Technique: Chemotaxis Revisited – the Boyden Chamber Assay

Chemotaxis, introduced in my post on January 26, is the process by which cells migrate along a gradient of growth factor. Researchers study chemotaxis for many different reasons. First, there’s the biological study of how these cells move. Then, there’s the study of why these cells move. In my post from September 28, I describe how random movement of cells in response to an even distribution of growth factor can be measured. However, the next step is to measure whether this response can be seen in a directional manner in response to a gradient.

The easiest method, perhaps, for studying chemotaxis is the Boyden Chamber assay. The concept of the Boyden Chamber assay is straightforward. Known as a transwell system, a smaller well is suspended over the main well of a tissue culture plate. However, the bottom of this insert is not solid plastic, put a permeable membrane. Cells are added to the top of this membrane, in solution, and their migration across the membrane to the other side in response to stimuli can be measured simply by counting the cells that have passed through. A great product for this are the FluoroblokTM inserts from BD Biosciences. Cells can be fluorescently labeled, and light from cells on the top side of the membrane won’t shine through to the bottom. The layout of a basic Boyden Chamber Assay is shown (blue dots are cells, green dots are stimuli):

boyden blog

The Boyden Chamber Assay may be simple, but requires a high level of finesse. The first main concern is the use of proper controls. Not only are negative and positive controls important, but also we need to measure the directionality of response to control for random movement. I.e., although, for example, growth factor might be added to the bottom well, and cells to the top, we need to show that the a gradient is actually maintained and that it is not simply a case of growth factor being evenly distributed on either side of the membrane (equilibrium) and cell movement increased in general.

Also, there are several steps in which human inaccuracy can lead to deviation between wells, ultimately resulting in lack of statistical significance because of too much variability. The assay is indeed incredibly sensitive to both the number of cells and the amount of stimulus, both of which tend to be very low, meaning that everything must be incredibly accurate. The first year of my PhD I conducted a gigantic Boyden Chamber assay, but got no significant results, just trends, because the error bars were too large.

The third part of the assay which requires delicacy is the counting of the cells.
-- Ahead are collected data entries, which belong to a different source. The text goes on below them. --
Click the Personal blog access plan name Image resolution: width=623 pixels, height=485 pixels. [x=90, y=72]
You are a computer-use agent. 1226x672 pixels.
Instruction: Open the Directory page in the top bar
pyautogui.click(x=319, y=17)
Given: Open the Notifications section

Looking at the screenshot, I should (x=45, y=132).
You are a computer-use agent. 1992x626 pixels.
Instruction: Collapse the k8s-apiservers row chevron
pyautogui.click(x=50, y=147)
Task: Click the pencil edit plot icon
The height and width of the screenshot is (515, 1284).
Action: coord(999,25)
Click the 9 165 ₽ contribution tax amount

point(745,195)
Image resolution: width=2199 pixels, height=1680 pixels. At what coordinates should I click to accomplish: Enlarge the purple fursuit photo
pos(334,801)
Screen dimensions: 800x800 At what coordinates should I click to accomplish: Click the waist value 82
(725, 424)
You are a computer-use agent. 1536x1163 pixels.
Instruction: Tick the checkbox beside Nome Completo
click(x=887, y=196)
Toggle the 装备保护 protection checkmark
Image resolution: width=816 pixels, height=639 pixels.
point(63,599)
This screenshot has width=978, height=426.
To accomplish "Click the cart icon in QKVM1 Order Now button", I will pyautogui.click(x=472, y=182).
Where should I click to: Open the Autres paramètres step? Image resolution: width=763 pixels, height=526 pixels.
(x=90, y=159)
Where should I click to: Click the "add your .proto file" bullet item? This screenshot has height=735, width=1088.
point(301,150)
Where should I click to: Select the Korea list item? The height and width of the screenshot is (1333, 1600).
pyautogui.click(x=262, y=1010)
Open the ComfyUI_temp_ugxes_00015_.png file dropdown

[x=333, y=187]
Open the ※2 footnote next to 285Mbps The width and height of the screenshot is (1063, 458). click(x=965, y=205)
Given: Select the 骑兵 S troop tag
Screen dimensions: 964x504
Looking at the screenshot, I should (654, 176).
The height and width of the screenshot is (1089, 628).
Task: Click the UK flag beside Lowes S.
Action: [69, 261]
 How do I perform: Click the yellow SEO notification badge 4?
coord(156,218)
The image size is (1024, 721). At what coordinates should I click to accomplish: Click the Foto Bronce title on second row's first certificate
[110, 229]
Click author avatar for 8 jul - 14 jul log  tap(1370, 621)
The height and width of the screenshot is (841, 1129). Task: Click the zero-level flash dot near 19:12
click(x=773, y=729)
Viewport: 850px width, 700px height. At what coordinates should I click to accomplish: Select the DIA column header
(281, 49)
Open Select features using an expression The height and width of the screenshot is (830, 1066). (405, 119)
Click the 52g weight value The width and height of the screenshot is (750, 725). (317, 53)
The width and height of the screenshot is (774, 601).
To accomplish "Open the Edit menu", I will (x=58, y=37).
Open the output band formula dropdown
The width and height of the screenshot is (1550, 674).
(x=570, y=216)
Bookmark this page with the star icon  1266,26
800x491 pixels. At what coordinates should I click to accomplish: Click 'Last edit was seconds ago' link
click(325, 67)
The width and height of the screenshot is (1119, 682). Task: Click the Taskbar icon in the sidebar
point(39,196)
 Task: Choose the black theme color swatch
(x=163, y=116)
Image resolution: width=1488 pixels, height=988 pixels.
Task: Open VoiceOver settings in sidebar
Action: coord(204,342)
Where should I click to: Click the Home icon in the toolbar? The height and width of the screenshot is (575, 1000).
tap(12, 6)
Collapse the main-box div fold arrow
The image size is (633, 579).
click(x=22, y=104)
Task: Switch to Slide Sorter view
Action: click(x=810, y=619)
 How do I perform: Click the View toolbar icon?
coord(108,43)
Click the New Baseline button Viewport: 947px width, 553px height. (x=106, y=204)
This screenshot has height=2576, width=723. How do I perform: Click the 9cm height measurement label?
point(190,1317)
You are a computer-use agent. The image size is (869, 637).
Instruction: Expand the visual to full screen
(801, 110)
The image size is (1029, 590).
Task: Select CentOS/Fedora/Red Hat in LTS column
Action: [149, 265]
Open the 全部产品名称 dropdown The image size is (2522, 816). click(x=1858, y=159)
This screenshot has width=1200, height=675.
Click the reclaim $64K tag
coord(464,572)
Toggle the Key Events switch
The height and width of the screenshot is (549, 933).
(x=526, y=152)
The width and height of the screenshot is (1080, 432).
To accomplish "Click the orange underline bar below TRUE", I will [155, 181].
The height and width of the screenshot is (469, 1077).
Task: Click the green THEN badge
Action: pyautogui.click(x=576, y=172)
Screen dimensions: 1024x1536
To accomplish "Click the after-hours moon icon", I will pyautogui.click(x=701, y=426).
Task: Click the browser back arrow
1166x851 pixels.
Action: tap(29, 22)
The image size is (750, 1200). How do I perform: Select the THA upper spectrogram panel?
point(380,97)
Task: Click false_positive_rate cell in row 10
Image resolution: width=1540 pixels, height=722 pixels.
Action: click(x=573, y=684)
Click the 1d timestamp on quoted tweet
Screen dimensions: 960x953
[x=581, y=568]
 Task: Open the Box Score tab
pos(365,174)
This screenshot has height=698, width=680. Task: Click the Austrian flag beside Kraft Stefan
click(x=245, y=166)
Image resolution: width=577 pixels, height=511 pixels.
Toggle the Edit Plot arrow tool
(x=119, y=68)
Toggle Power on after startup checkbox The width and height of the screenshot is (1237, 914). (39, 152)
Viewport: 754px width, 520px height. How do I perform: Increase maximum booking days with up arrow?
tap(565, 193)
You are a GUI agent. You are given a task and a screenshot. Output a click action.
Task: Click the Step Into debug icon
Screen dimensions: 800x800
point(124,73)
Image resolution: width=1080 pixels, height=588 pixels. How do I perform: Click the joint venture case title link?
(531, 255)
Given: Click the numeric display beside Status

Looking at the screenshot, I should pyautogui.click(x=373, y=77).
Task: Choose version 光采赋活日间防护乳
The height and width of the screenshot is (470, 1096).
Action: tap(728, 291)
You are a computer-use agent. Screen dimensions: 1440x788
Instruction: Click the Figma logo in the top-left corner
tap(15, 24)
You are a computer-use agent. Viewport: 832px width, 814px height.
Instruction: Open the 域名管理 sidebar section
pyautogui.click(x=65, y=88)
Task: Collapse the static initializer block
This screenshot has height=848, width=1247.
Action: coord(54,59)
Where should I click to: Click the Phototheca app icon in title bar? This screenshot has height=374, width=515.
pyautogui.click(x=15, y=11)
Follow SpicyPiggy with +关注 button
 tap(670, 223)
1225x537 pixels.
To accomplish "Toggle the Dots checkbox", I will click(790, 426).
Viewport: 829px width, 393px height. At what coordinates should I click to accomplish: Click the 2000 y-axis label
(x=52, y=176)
As I mentioned, the cells are fluorescently stained. However, in order to calculate fluorescence, because the desired cells are on the bottom of the membrane, in order to use spectrophotometry, you’d have to have a bottom plate reader. Our spectrophotometer could not be reprogrammed to do this (although in theory it had the ability). This meant that the membrane had to be cut off and mounted upright before being imaged. The cutting of the membrane is tricky, because it becomes easy to crease, which can lead to problems when trying to mount it flat (it’s very difficult to image a crinkled sample due to focus issues).

The protocol for Boyden Chamber Assays:

  1. Trypsin cells, centrifuge, resuspend in desired medium at desired density
    1. Make sure this cell suspension is evenly mixed
    2. Place cells in the top of the transwell
    3. Place desired medium in the bottom chamber
      1. Make sure the volume of the bottom corresponds to the top volume so no fluid pressure is exerted across the membrane (manufacturer’s recommendations)
      2. Incubate for the desired amount of time (good idea to perform a time-course with controls as a preliminary study)
      3. Gently aspirate medium on top and bottom, wash 3x with PBS
      4. Incubate 15 minutes in 4% PFA in PBS in order to fix the cells
      5. Wash 3x with PBS
      6. Incubate with 1:10000 DAPI in TBS with 0.1% Tween for 5 minutes at 37°C.
      7. Wash 3x with PBS
      8. Carefully cut out membranes and place, bottom-up on slides
        1. Mount with fluorescence-stabilizing hard-set mounting medium
        2. Pressing down to eliminate any air bubbles and make sure membrane is flat
        3. Image at 4x  magnification
        4. Use ImageJ to increase brightness/contrast to max, and convert to binary for quantification

2 comments on “Technique: Chemotaxis Revisited – the Boyden Chamber Assay

  1. rborzenc says:

    Hi makingbones! I just read through all of your posts and wanted to thank you for sharing your experience. I’m a somewhat recent biotech grad working in pharma, and have been considering going back to school to study tissue engineering, which has kind of been the ideal field of work in the back of my mind for a while now. Going into a PhD program is a daunting decision though, and your blog is pretty much exactly what I was looking for: an accessible peek into what life might be like as a PhD student in the field of tissue engineering.

    So thanks again! And I may not know you, but know that I’m rooting for ya!

    • makingbones says:

      Hi rborzenc,
      Thanks for the feedback! My main advice is that no matter what you do before your PhD or after, the important thing is to be really interested in, and invested in, your project. The other key is to have supportive supervisors, because they can make or break the whole experience.
      Best of luck with your decision to return to grad school!